3. AuthN and AuthZ Roles

   If a system uses a smart card to verify a user's identity and then checks their job title to grant resource access, how are authentication and authorization applied in this process?

   1. Both authentication and authorization are achieved by the smart card.
   2. The job title is responsible for authentication.
   3. Neither authentication nor authorization is applied.
   4. The smart card performs authentication; checking the job title implements authorization.
   5. Authorization comes first, and authentication follows.

4. Token Scope in OAuth2

   What does the 'scope' parameter in an OAuth2 access token request define?

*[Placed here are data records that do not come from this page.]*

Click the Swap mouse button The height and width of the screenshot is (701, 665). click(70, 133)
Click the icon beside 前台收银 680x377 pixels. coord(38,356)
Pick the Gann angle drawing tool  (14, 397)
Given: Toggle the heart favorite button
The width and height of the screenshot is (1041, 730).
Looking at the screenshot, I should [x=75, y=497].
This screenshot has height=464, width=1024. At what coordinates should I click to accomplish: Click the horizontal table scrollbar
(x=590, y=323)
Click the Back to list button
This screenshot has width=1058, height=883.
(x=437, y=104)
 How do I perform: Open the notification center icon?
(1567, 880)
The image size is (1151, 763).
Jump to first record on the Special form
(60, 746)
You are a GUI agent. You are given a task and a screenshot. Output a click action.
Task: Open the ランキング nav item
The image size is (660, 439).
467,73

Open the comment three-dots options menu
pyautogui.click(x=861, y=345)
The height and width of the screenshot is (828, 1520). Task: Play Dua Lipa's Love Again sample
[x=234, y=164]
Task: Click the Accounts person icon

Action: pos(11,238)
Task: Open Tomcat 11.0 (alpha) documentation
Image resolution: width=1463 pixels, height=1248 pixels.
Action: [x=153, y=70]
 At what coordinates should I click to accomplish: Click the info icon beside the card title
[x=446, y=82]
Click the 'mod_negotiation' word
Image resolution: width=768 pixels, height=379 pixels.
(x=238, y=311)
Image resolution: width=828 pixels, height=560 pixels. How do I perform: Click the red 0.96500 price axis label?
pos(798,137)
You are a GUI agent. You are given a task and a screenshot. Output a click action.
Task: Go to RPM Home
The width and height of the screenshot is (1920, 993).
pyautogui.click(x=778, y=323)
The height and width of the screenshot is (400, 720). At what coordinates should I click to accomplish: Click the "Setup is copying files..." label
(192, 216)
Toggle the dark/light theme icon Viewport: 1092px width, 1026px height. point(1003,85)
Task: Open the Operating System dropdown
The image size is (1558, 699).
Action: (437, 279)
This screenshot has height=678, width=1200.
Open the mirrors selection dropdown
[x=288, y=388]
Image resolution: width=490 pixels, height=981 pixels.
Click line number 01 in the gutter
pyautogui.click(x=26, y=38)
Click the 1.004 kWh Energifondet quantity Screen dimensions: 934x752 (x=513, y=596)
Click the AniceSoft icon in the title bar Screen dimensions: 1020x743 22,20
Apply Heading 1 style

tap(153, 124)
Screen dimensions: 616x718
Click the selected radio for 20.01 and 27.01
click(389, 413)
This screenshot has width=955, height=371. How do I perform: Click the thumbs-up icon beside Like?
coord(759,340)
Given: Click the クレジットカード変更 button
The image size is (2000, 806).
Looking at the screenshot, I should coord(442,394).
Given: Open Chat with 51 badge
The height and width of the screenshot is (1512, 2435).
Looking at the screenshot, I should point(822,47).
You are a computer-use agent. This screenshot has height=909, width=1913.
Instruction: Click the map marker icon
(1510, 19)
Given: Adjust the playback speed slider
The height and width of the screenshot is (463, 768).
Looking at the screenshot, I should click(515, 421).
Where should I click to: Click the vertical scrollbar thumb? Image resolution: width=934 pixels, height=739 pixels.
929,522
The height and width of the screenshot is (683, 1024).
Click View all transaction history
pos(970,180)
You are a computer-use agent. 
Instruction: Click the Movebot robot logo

   1. The permissible actions or resources that the token holder can access
   2. The access log for a resource
   3. The expiration date of the token
   4. The authentication strength required
   5. The token encryption algorithm

5. Bearer Tokens Security

   Why should bearer tokens be transmitted over secure channels such as HTTPS rather than HTTP?

   1. Bearer tokens require manual validation in HTTP
   2. Bearer tokens self-destruct if sent over HTTP
   3. HTTP cannot parse tokens with certain characters
   4. They can be intercepted and reused by unauthorized parties since possession of the token grants access
   5. Bearer tokens encrypt themselves only under HTTPS

6. Resource Owner Role

   In the context of OAuth2, who or what is typically referred to as the 'resource owner'?

   1. The system process that issues tokens
   2. The entity that can grant access to a protected resource, usually the end-user
   3. The developer implementing the client application
   4. The server that stores the user's data
   5. The authentication middleware

7. Impersonation Vs. Delegation

   Which describes the concept of delegation in OAuth2 as opposed to impersonation?

   1. Delegation only applies to server-to-server communication.
   2. Both delegation and impersonation mean the same in OAuth2.
   3. Delegation allows a client to act on behalf of a user with the user's permission, whereas impersonation lets a client act as if it is the user without consent.
   4. Impersonation is safer because it uses refresh tokens exclusively.
   5. Impersonation always requires two-factor authentication.

8. Expiration of Sessions and Tokens

   When considering session IDs and tokens, why is setting an expiration or lifetime important for security?

   1. A session or token cannot ever be invalidated without an expiration.
   2. It completely eliminates the risk of replay attacks.
   3. It makes tokens easier to memorize for users.
   4. It reduces the impact if a session or token is compromised by limiting its period of validity.
   5. Expiration is only required by legacy systems.

9. Implications of Token Revocation

   What happens if an OAuth2 access token is revoked but a previously issued refresh token is still valid and held by the client?

   1. The access token will automatically restore itself.
   2. The client can obtain new access tokens until the refresh token itself expires or is revoked.
   3. Only the original access token remains usable, not new ones.
   4. All access and refresh tokens immediately self-destruct.
   5. The client can no longer ever access any resources.

10. Opaque vs. JWT Tokens

    Which statement accurately contrasts opaque tokens and JSON Web Tokens (JWT) in access control?

    1. JWTs can only be validated over secure TCP protocols.
    2. JWTs can carry claims about the user and be validated statelessly, whereas opaque tokens require server-side introspection for details.
    3. Opaque tokens are always longer than JWTs and can be decoded by anyone.
    4. JWTs include user passwords encrypted inside their payload.
    5. Only opaque tokens can be used for authentication, JWTs are for authorization only.